High-Performance Clustering of Distributed, High-Dimensional Data Sets
|Thursday, May 26, 2016
|Raffel’s – 10160 Reading Road (see below for directions)
|5:30 p.m. to 6:00 p.m. – Social Time
|6:00 p.m. to 7:00 p.m. – Dinner
|7:00 p.m. to 8:45 p.m. – Presentation
|$10- $15, See information in Reservations
ABOUT THE MEETING: The size and amount of data captured from numerous sources has created a situation where the large quantity of data challenges our ability to understand the meaning within the data. This has motivated studies for mechanized data analysis and in particular for the clustering, or partitioning, of data into related groups. In fact, the size of the data has grown to the point where it is now often necessary to stream the data through the system for online and high speed analysis. This talk explores the application of approximate methods for the stream clustering of high-dimensional data (feature sizes contains 100s to 1000s of measures). In particular, we develop an algorithm, called RPHash, that combines Random Projection and Locality Sensitive Hashing (LSH) to implement a high-performance method for the parallel and distributed clustering of streaming data in a map-reduce framework. RPHash is able to perform clustering at a rate much faster than traditional clustering algorithms, such K-Means. Furthermore, the experimental results show that RPHash has a near linear speedup relative to the number of CPU cores. This speedup efficiency is possible because the approximate methods used in RPHash allow independent and largely unsynchronized analyses to be performed on each streamed data vector until a log-based reduction step is required to provide clustering results.

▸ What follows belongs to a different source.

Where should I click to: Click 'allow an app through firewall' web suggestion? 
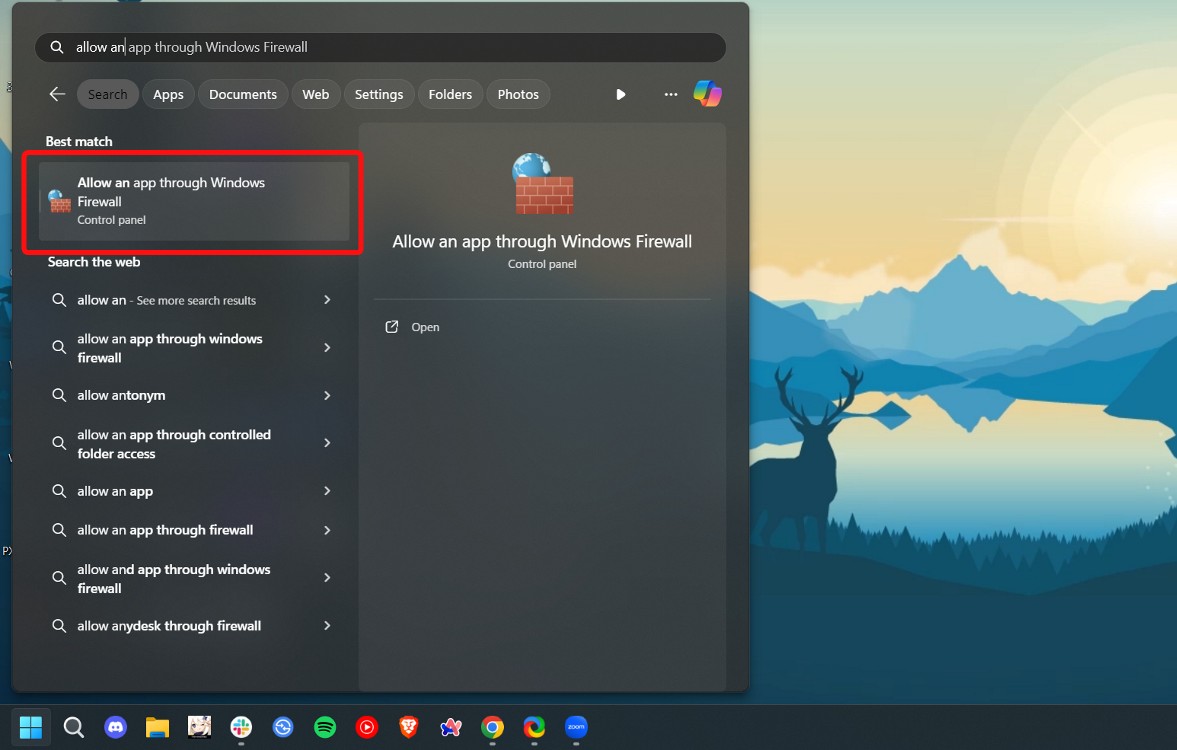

ABOUT THE PRESENTER: Philip A. Wilsey is a Professor of Computer Engineering at the University of Cincinnati. His primary research is in high performance computing, parallel and distributed simulation, high-dimensional data clustering, embedded systems, and point-of-care medical devices. He has worked more than 25 years in the field of high performance computing and has recently initiated studies into the high performance clustering of high-dimensional data. His work in high-performance high-dimensional data clustering focuses a combination of approximate methods that support high-performance as well as distributed data clustering.

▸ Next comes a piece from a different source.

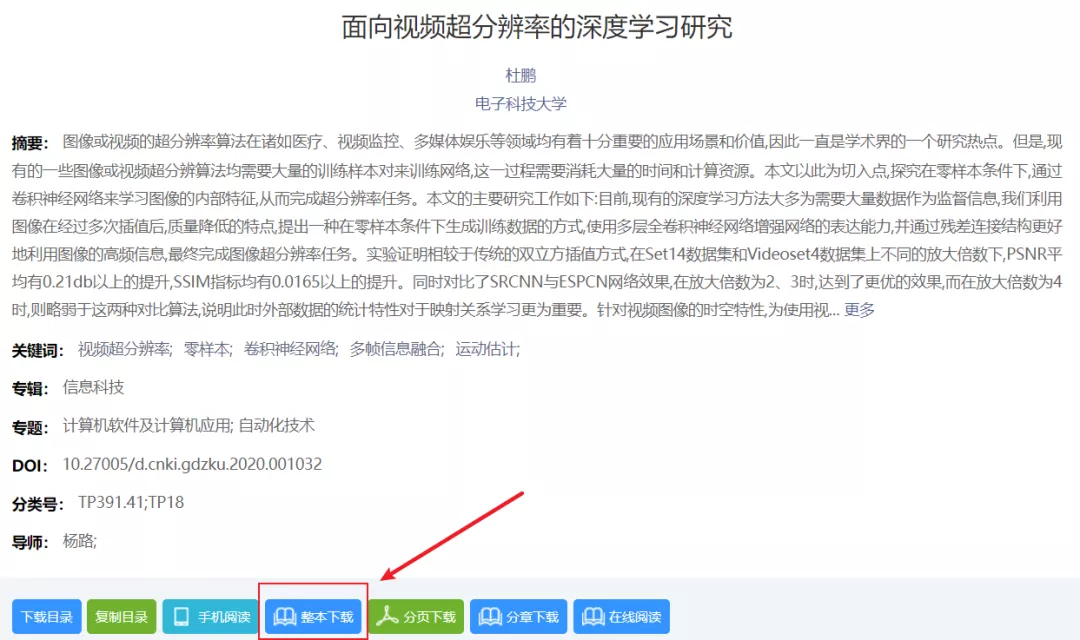Open author 杜鹏's profile link
The height and width of the screenshot is (640, 1080).
[521, 75]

MENU SELECTIONS: Buffet Menu: Homemade Potato and Chicken Noodle Soups, Salad and Baked Potato Bar, Toppings: Shredded Cheddar, Chopped Bacon, Sliced Hardboiled Eggs, Sauteed Mushrooms & Garlic, Diced Broccoli, Diced Turkey & Salad Dressings, Breadsticks, Chef’s Choice Dessert
LOCATION: Raffel’s is located at 10160 Reading Road, south of Glendale-Milford Road on the east side of Reading. Take I-75 to the Glendale-Milford Rd. Exit, go east on Glendale-Milford Road approximately ¾ of a mile to Reading Rd. and turn right on Reading.

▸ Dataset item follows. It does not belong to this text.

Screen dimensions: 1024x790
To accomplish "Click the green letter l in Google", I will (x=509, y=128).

RESERVATIONS: https://ieeecincinnati.org/meetings/. Please click on the appropriate link and complete the reservation. (Note: Meeting list on webpage is slow to load on some browsers)
Reservations close at midnight on Sunday May 22, 2016. DINNER RESERVATION CANCELLATION POLICY An email to Reservations@ieeecincinnati.org prior to the close of reservations is required to properly cancel your reservation.
WALK-INS (those without reservations): You are welcome to attend this meeting and/or enjoy the dinner even if you did not register in advance. Walk-ins pay a higher $15 dinner fee. Raffel’s determines our cost based on the number of plates used; if you choose to have dinner, please pay the fee if you eat even if you arrive late or didn’t pre-register.
PE CREDITS: Depending on the subject matter, attendance at IEEE Cincinnati Section Meetings now qualifies the attendee for Professional Development Hours towards renewal of Professional Engineers Licenses. Required documentation will be available following the meeting if qualified! The Section Meetings also provide a great opportunity to network with fellow engineers in the area.